Olho para trás, ainda longe vêm a milhão um grandão pedalando forte uma speed com uma menina numa triathlon bem colada na roda. Na minha frente, uns 10 metros, seguem dois ciclistas lado a lado pedalando tranquilos numa velocidade boa, uns 20 km/h ou mais. Na outra mão da ciclovia vem um pelotão medio, uns dez, rápido, com dois em paralelo puxando. Tiro o olho do pelotão que vem, vejo aomeu lado o grandão que estava lá atrás passando por mim a milhão, com a menina cabeça baixa na roda já quase na contramão. Uau! E para ultrapassar os dois que estão na minha frente conversando, o sujeito com a menina colada simplesmente foi para o meio da contramão, de frente para o pelotão que vem. Eu gelei. Não coliriram, mas o ciclista que puxava o pelotão pelo lado de dentro da ciclovia simplesmente não conseguiu acreditar no que tinha acontecido. Eu menos ainda.
Bom, e daí, e se tivesse acontecido a colisão frontal, e numa ciclovia, como seria julgado pela justiça? Um passo atrás, como seria feito o B.O., se é que seria feito? Seria julgado? Duvido chegasse a um julgamento, mesmo que tivesse saído de lá gente bem machucada. E duvido mais ainda que o idiota seria condenado.
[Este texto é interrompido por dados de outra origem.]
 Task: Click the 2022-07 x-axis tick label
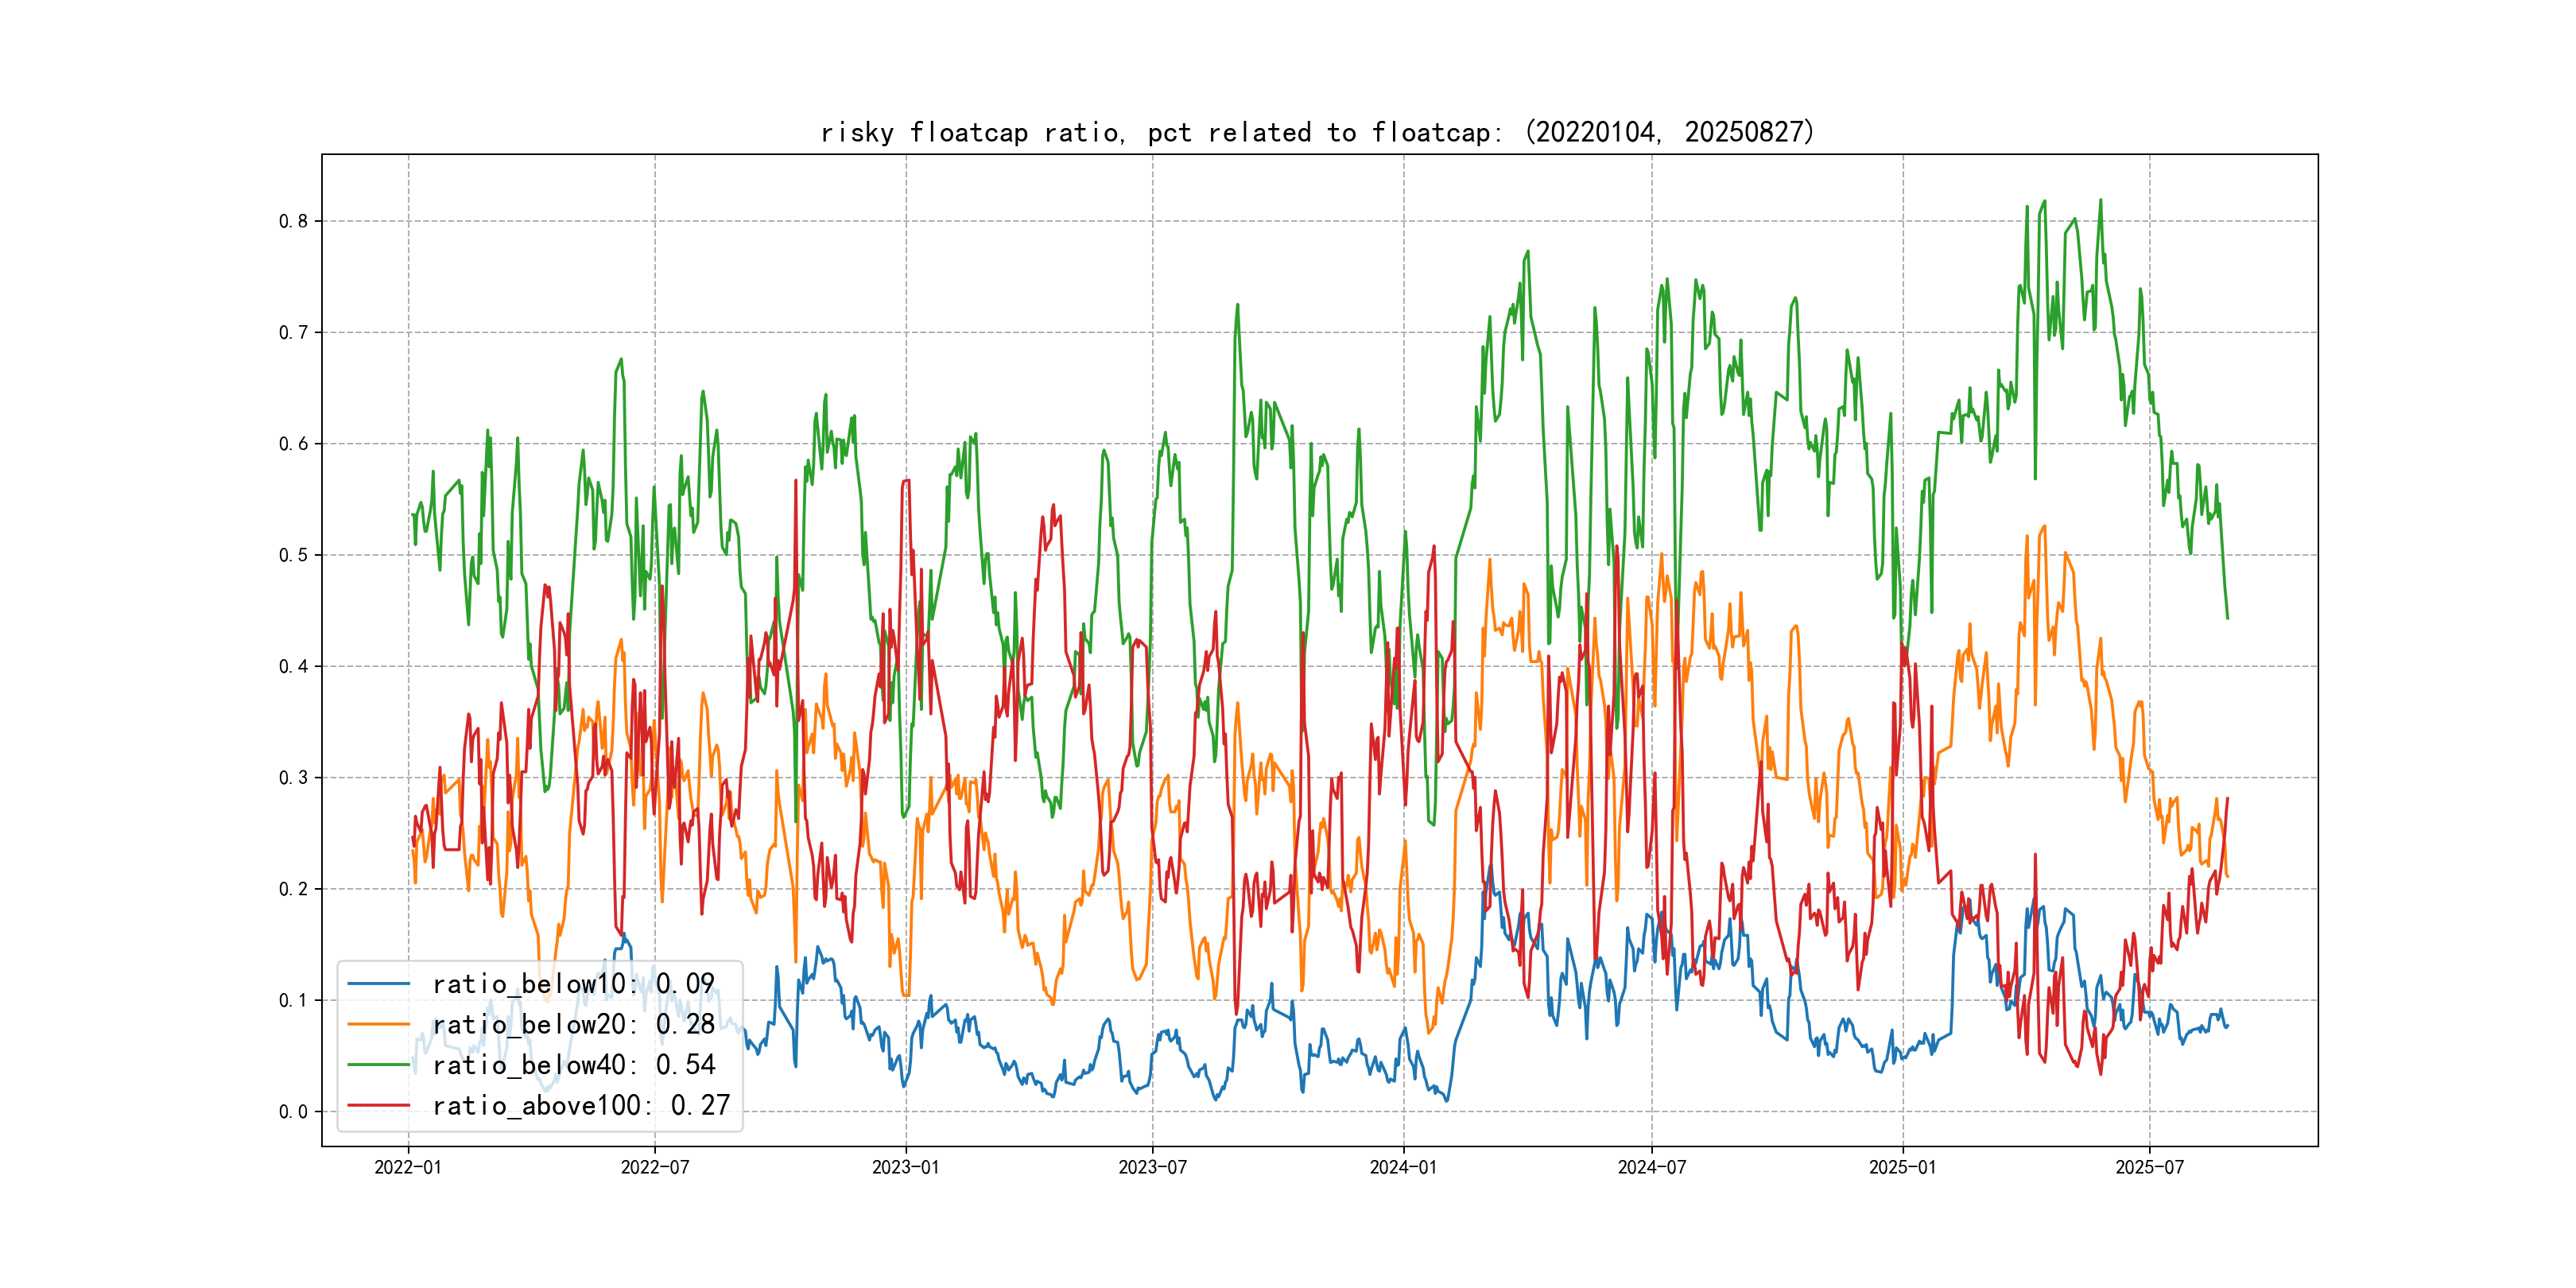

Tenho notícias de uma quantidade sensível de ocorrências que simplesmente não dão em nada, a não ser fofoca entre amigos.
A ciclovia do rio Pinheiros tem um sistema de atendimento e socorro que funciona. Mas e o que mais? Provavelmente eles tem tabulado incidentes, acidentes, e ocorrências, o que concessionárias costumam ter bem feito. Mas e a parte legal? Perante a lei, o CTB, como fica no caso de um acidente? Como fica em qualquer ciclovia?
Ciclistas irresponsáveis, como o que vi e descrevi aqui, deveriam ter um freio na lei, mas não tem têm.
Ciclistas, os comuns, os cidadãos de boa fé, que dizem se preocupar com sua (própria) segurança, têm que pressionar para que os 'deslises' dos engraçadinhos tenham um basta. A bem da verdade, não só no pedal.